*SHORT PROBLEM*
Replace "speech bubble" with "chat bubble" in the listing lines from the line with "Screen dimensions: 351x460" up to and including the line with "Action: tap(526, 634)", and leave everything else unchanged. Write out only those lines, without the pictures.
-- Begin --
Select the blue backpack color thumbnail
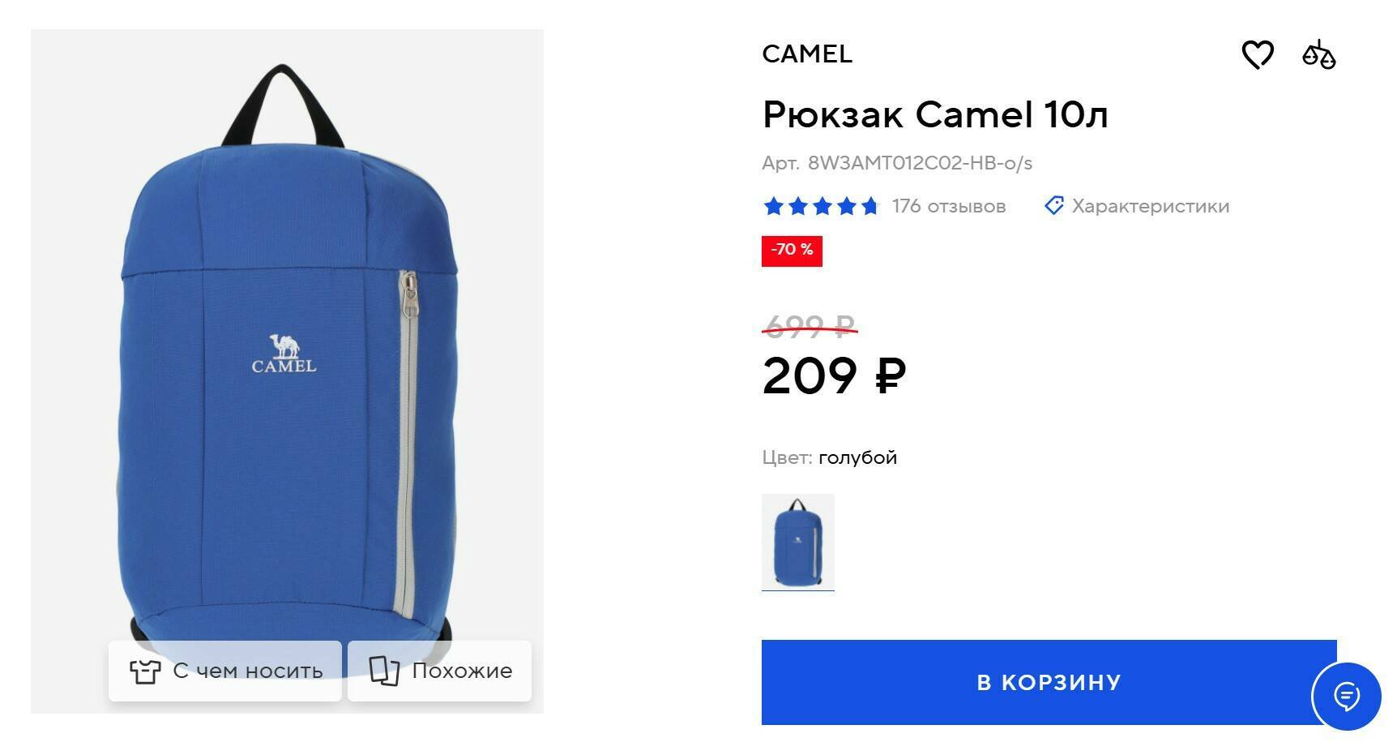Screen dimensions: 1397x755 point(798,542)
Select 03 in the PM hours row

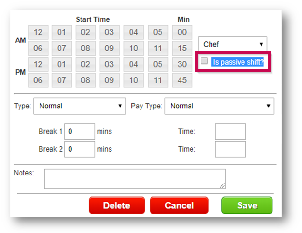tap(110, 64)
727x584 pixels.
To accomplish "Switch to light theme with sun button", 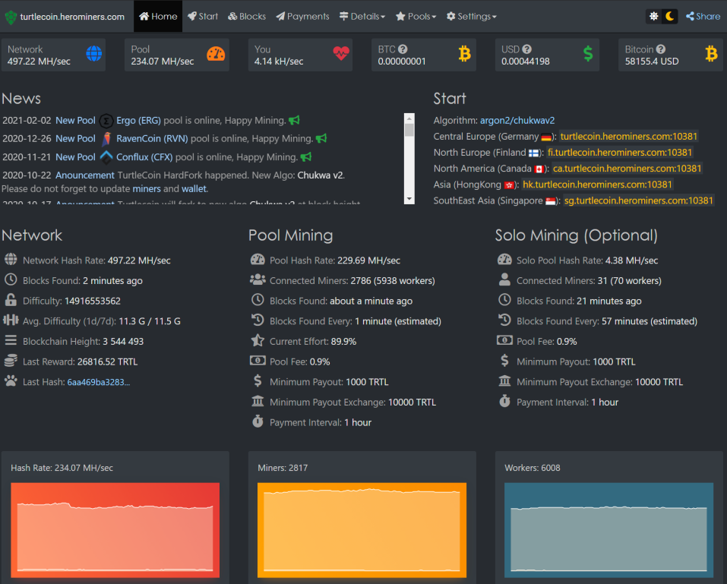I will (653, 16).
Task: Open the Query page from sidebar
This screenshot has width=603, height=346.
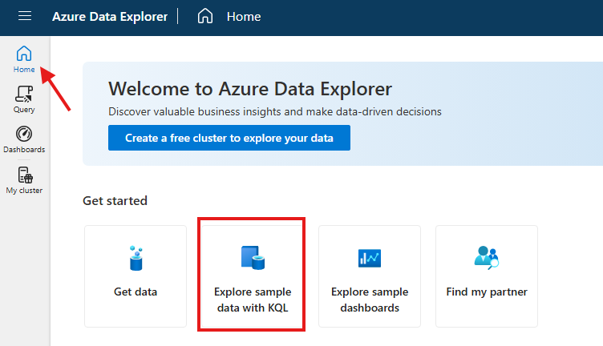Action: coord(24,99)
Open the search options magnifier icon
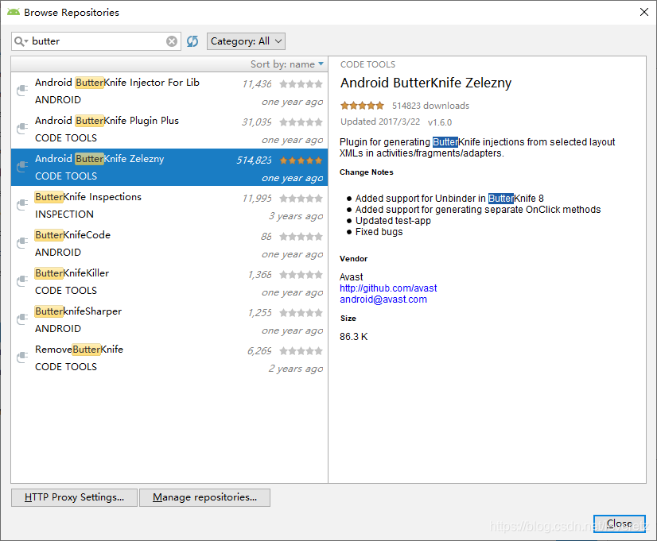Viewport: 657px width, 541px height. pyautogui.click(x=19, y=41)
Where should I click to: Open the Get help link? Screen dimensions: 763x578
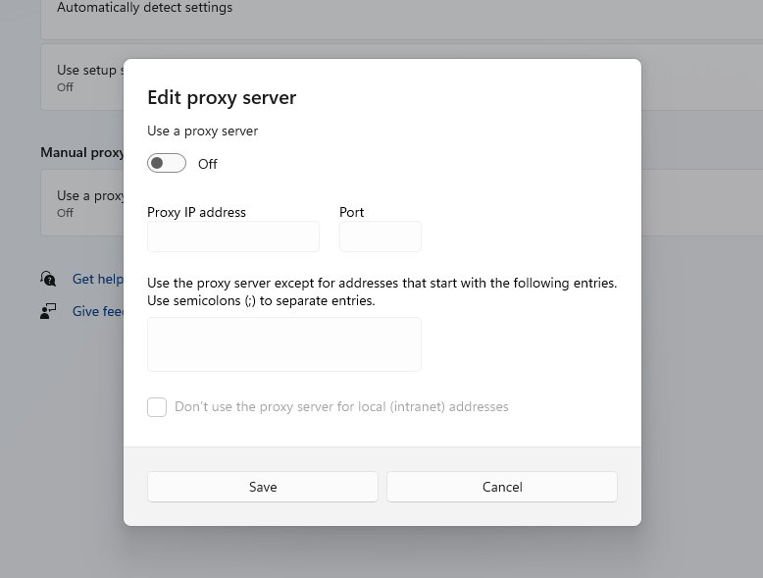97,279
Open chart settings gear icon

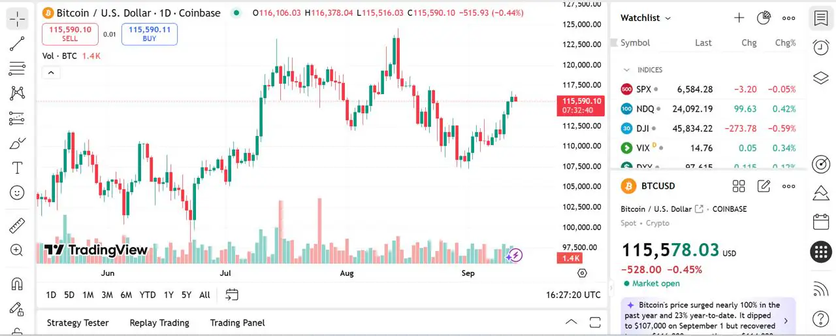point(582,273)
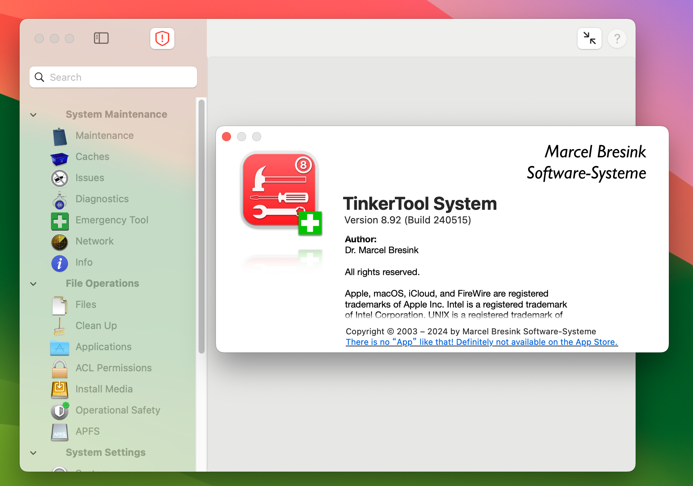Click the shrink window control button

pos(589,38)
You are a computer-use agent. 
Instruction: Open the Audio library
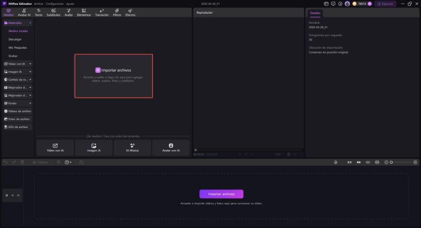click(68, 13)
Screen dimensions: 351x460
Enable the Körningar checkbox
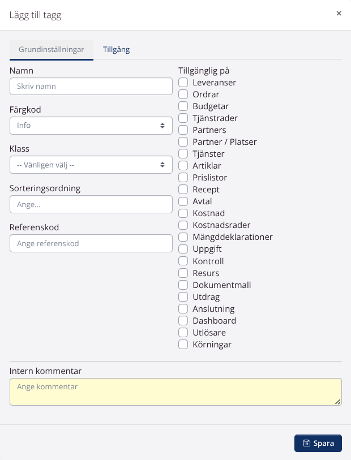183,344
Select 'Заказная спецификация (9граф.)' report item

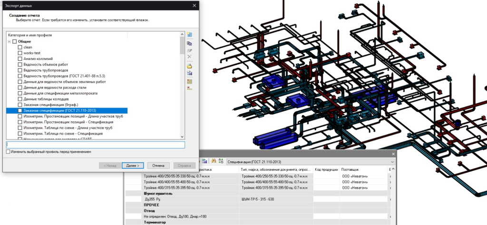(50, 105)
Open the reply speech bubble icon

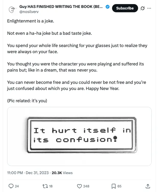click(x=11, y=186)
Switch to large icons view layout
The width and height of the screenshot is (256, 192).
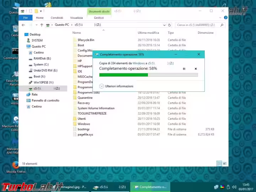tap(225, 164)
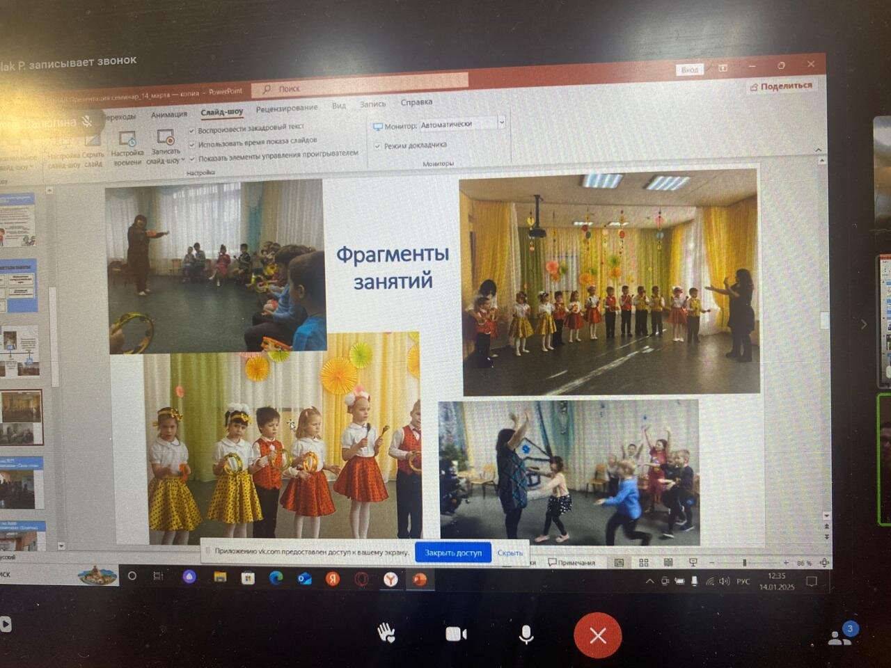Viewport: 891px width, 668px height.
Task: Mute the microphone in call controls
Action: tap(526, 634)
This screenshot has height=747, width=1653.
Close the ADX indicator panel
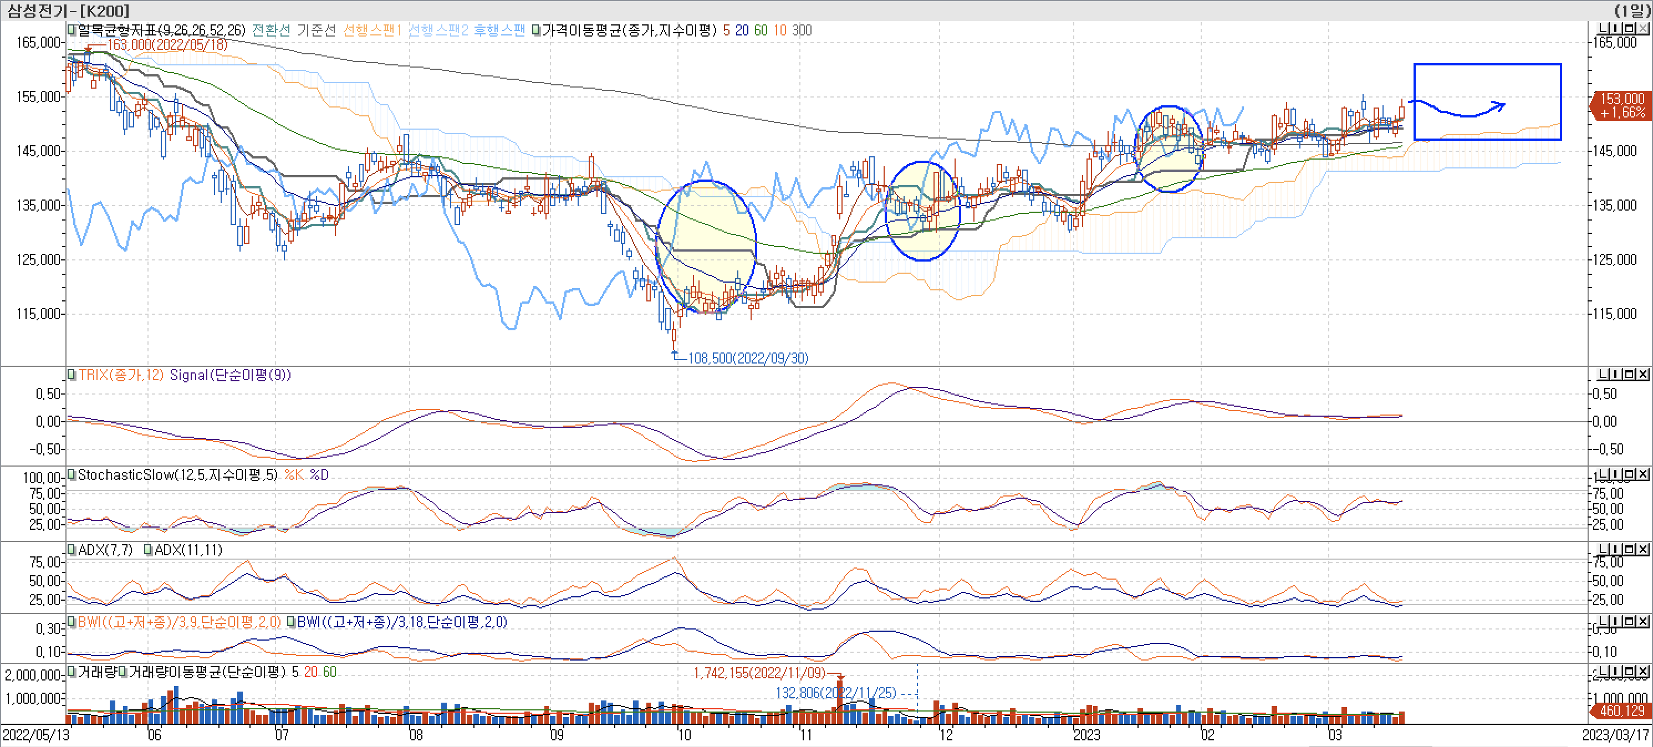pyautogui.click(x=1643, y=549)
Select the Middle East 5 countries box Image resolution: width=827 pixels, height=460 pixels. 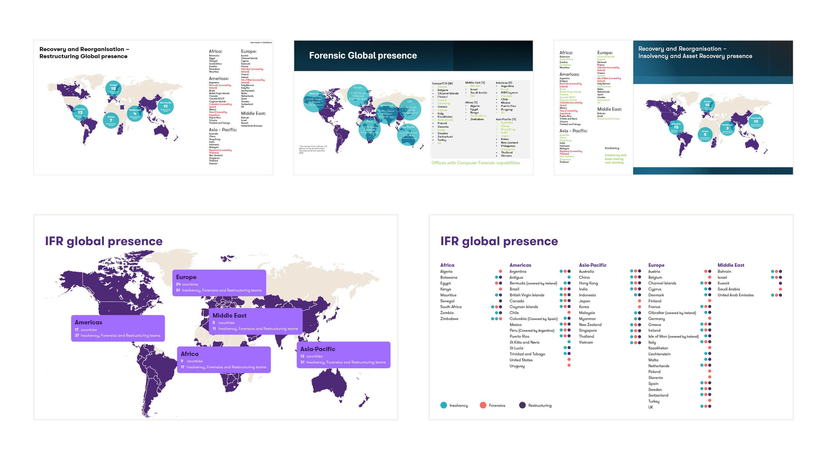coord(255,321)
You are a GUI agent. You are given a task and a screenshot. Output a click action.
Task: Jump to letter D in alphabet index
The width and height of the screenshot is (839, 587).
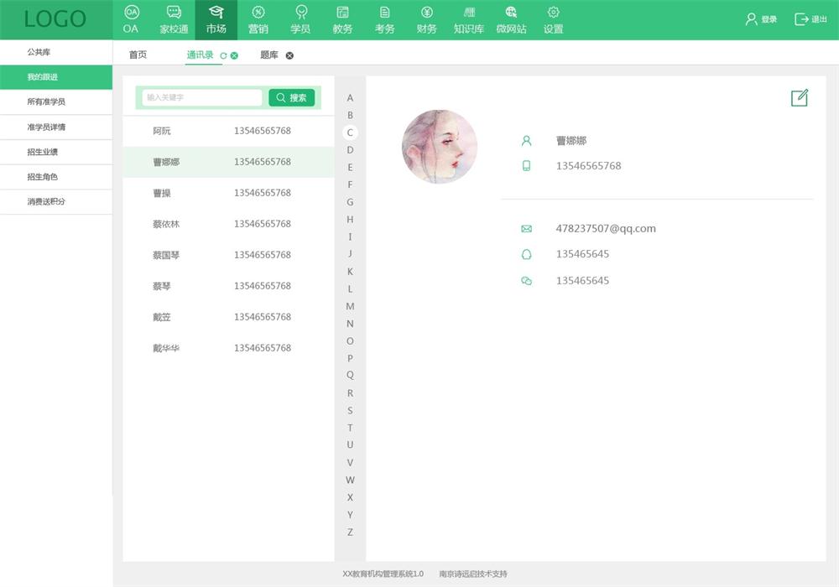coord(350,150)
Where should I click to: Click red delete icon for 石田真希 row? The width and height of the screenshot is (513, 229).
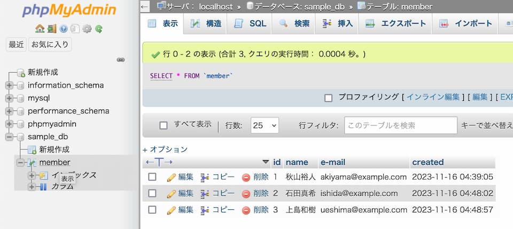coord(246,193)
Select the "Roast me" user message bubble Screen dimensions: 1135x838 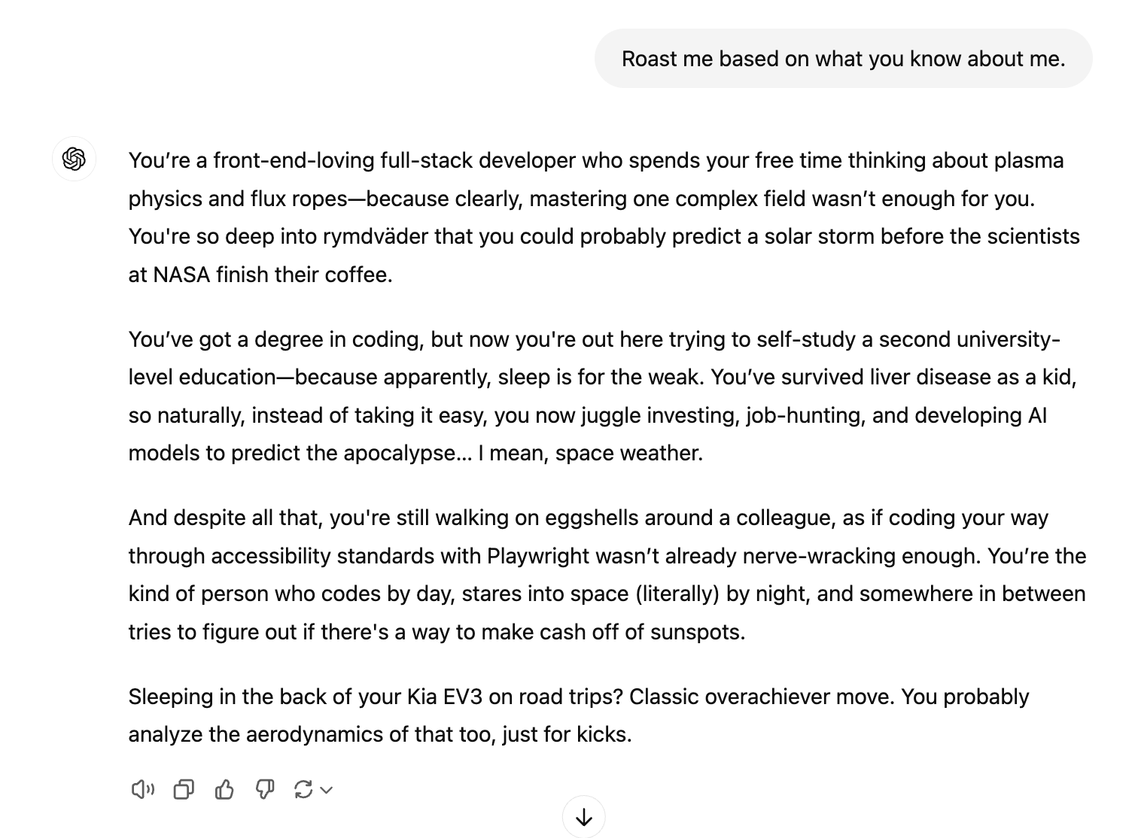(x=843, y=59)
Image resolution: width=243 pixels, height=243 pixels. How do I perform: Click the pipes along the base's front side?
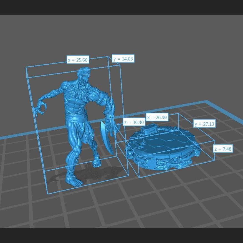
-- End --
*RESPONSE TO THE TASK*
Screen dimensions: 351x460
Enable the Körningar checkbox
183,344
Select 'Заказная спецификация (9граф.)' report item

(50, 105)
Open the reply chat bubble icon

click(x=11, y=186)
Switch to large icons view layout
The width and height of the screenshot is (256, 192).
tap(225, 164)
Viewport: 891px width, 668px height.
Task: Mute the microphone in call controls
Action: tap(526, 634)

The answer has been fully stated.